_Work required_
Where does the string "arrow" occur in the records below? Copy every line that holds it.
** Opening Data for the task block **
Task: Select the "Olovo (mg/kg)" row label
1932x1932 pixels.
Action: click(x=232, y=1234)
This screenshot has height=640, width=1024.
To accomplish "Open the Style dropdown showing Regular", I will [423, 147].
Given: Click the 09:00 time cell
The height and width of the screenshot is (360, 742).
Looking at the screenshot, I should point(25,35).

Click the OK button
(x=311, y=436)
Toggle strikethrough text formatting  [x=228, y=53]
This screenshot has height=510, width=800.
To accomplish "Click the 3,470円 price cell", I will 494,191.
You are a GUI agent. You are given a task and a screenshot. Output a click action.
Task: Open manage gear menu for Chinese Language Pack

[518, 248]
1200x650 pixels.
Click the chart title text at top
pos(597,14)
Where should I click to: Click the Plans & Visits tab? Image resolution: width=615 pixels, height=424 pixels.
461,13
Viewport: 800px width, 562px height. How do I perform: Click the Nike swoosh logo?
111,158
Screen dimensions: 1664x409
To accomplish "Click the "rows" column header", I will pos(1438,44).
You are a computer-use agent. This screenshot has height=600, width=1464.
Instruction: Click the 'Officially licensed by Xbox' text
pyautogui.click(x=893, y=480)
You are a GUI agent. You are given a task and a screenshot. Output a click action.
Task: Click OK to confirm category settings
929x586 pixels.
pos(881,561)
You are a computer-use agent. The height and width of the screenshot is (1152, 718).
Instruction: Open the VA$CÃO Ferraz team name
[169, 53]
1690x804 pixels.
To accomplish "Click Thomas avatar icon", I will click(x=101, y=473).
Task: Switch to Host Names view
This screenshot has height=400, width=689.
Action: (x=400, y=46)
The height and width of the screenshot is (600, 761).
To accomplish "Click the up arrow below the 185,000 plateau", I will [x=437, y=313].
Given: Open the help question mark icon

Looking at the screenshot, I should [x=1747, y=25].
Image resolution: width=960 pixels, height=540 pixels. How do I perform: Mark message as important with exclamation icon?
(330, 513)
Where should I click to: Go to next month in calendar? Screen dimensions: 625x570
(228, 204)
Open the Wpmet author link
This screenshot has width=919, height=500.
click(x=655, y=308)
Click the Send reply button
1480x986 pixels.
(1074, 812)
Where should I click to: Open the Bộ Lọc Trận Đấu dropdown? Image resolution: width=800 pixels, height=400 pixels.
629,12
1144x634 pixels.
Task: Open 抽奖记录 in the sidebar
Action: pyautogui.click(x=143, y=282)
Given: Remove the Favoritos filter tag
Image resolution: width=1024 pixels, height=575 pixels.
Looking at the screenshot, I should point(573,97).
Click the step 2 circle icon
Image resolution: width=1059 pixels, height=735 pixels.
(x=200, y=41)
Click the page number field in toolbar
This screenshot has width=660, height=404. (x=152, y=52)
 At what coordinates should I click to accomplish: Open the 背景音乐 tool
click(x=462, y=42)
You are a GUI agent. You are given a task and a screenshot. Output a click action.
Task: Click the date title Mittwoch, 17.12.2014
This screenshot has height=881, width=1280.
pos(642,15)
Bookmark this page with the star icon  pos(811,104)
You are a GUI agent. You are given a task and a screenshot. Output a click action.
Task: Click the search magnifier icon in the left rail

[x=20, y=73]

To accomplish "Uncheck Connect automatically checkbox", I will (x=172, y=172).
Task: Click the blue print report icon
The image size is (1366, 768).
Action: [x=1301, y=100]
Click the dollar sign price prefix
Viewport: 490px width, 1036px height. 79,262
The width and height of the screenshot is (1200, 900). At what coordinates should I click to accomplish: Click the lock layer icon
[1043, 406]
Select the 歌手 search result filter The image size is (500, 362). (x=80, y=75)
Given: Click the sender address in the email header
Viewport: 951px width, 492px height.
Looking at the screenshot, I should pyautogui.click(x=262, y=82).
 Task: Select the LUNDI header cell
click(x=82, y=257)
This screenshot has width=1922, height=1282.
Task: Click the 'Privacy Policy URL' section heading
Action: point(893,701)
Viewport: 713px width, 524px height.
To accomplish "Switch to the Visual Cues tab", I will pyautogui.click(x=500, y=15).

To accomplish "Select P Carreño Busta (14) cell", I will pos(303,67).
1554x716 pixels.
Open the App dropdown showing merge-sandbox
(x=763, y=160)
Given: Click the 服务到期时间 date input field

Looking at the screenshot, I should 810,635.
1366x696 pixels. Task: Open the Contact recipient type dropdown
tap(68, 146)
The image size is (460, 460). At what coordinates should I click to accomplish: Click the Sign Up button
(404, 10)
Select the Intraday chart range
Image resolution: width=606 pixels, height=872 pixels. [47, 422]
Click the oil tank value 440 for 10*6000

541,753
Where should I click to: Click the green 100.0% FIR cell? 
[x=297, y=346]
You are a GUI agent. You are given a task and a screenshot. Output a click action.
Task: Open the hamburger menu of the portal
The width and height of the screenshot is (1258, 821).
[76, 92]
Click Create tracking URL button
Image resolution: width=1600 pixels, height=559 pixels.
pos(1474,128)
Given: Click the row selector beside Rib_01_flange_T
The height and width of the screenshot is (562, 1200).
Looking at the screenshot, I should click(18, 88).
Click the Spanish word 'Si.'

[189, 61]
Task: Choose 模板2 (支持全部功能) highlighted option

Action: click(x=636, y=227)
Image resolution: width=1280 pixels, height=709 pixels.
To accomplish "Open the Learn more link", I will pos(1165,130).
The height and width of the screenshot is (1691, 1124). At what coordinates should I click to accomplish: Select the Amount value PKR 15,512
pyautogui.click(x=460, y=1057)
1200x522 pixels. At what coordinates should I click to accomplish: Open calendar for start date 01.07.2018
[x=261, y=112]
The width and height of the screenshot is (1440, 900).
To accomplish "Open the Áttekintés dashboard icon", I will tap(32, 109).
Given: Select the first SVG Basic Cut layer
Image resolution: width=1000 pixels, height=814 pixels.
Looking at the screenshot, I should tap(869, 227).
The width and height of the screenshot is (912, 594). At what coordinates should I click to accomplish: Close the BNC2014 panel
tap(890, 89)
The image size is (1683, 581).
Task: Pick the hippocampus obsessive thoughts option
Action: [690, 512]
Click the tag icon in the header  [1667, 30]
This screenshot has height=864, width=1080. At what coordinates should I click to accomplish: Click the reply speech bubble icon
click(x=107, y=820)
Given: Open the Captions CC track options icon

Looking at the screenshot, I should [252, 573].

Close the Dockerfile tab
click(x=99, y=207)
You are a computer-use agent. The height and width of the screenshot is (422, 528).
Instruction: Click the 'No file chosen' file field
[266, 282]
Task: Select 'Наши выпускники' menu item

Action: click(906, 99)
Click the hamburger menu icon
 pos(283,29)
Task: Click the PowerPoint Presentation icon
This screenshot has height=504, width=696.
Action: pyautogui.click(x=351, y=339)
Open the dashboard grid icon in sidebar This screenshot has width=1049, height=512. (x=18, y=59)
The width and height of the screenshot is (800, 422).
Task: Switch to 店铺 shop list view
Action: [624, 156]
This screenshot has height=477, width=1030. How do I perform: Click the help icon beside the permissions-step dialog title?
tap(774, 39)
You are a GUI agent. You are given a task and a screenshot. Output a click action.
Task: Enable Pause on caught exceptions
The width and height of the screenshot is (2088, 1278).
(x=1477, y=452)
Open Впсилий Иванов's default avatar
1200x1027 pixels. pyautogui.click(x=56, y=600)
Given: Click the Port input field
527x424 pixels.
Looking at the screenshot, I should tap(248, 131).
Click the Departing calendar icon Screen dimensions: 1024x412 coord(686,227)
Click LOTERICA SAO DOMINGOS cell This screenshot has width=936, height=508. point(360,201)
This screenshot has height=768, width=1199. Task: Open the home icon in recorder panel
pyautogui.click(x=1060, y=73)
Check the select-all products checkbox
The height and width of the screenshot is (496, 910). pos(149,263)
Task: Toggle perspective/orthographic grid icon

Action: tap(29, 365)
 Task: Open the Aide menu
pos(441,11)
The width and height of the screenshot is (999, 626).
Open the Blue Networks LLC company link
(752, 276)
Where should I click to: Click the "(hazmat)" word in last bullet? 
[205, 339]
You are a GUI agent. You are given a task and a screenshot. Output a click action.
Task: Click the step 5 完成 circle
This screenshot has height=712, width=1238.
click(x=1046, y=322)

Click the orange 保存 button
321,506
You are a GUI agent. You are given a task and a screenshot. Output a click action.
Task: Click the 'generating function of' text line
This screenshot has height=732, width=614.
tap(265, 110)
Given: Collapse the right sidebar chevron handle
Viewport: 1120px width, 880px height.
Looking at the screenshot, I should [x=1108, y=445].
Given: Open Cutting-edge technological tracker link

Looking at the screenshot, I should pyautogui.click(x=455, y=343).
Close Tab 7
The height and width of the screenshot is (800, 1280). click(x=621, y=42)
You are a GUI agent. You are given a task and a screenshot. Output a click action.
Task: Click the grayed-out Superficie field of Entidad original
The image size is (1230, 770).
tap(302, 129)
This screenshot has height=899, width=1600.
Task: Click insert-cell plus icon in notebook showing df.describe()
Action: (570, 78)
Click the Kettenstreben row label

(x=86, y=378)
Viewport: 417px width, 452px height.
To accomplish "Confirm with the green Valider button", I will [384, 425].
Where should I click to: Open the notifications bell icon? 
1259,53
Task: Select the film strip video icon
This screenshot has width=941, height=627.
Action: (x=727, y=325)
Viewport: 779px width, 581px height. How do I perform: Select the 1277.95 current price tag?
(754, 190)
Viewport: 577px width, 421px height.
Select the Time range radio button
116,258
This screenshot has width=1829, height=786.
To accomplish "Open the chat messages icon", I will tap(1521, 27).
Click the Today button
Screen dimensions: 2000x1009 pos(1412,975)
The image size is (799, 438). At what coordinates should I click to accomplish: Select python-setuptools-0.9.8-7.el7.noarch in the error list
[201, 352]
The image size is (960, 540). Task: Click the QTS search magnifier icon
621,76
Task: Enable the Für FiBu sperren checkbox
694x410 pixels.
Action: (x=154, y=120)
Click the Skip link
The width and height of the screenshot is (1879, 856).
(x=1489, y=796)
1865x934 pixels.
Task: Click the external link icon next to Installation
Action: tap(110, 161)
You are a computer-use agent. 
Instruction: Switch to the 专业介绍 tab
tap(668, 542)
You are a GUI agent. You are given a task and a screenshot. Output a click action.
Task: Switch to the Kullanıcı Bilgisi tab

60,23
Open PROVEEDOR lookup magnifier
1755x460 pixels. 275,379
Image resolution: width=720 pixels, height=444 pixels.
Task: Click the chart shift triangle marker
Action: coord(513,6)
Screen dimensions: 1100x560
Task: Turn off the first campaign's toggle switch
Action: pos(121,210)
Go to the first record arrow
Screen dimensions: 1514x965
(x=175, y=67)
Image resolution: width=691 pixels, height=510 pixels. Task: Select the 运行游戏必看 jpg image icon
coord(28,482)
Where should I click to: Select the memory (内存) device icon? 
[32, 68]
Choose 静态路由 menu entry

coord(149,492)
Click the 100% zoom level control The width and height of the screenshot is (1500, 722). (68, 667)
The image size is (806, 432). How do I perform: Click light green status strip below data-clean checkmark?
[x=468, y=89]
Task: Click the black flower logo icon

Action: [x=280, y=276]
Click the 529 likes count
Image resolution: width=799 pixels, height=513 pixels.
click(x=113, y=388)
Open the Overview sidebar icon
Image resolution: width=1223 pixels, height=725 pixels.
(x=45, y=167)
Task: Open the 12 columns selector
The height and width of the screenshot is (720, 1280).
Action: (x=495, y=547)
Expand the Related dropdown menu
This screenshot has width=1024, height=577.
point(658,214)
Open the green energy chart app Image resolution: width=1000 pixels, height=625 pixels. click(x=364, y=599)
** Closing Data for the task block **
_Written response_
To accomplish "Click the up arrow below the 185,000 plateau", I will [x=437, y=313].
Go to the first record arrow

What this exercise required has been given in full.